Data Engineering Part 4 Flashcards
(19 cards)
What is data cleaning?
The process of detecting and correcting errors or inconsistencies in data.
What are common data quality issues?
Missing values, duplicates, inconsistent formats, and outliers.
What is deduplication?
Identifying and removing duplicate records.
What is schema validation?
Ensuring that incoming data matches a predefined schema.
What is outlier detection?
Identifying data points that deviate significantly from others.
What is referential integrity?
Ensuring that foreign keys match primary keys in related tables.
What is a null constraint?
A rule that disallows null values in a column.
What is a uniqueness constraint?
A rule that ensures all values in a column are unique.
What is a check constraint?
A rule that enforces a specific condition on a column value.
Why is data integrity important?
It ensures trustworthiness and usability of data.
What is schema evolution?
The ability to handle changes to a data schema over time.
What is backward compatibility in schema evolution?
New data can be read by systems expecting the old schema.
What is forward compatibility?
Old data can be read by systems expecting the new schema.
Why is schema evolution important?
To support ongoing development and changes in data sources.
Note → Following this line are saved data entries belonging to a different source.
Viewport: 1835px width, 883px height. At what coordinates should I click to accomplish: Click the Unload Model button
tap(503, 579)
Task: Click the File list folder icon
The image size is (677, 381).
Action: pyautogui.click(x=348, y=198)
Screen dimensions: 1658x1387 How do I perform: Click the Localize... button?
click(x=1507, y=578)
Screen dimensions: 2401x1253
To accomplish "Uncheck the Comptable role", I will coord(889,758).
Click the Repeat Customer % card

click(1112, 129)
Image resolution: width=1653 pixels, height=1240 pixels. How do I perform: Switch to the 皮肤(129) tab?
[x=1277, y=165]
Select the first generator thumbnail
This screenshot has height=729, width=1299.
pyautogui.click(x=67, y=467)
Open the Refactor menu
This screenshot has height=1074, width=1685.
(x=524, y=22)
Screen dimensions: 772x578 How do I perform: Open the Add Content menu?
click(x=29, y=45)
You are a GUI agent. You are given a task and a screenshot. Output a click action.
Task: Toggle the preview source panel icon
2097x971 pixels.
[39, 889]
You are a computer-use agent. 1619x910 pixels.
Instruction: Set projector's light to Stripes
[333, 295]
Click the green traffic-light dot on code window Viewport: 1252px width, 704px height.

Which formats support schema evolution?
Avro, Parquet, Protobuf.
What is data validation?
The process of checking data against rules or constraints.
What is a validation rule?
A rule used to assess the correctness or quality of data.
What is anomaly detection?
Identifying data patterns that do not conform to expected behavior.
What is the difference between validation and cleaning?
Validation checks data quality; cleaning fixes detected issues.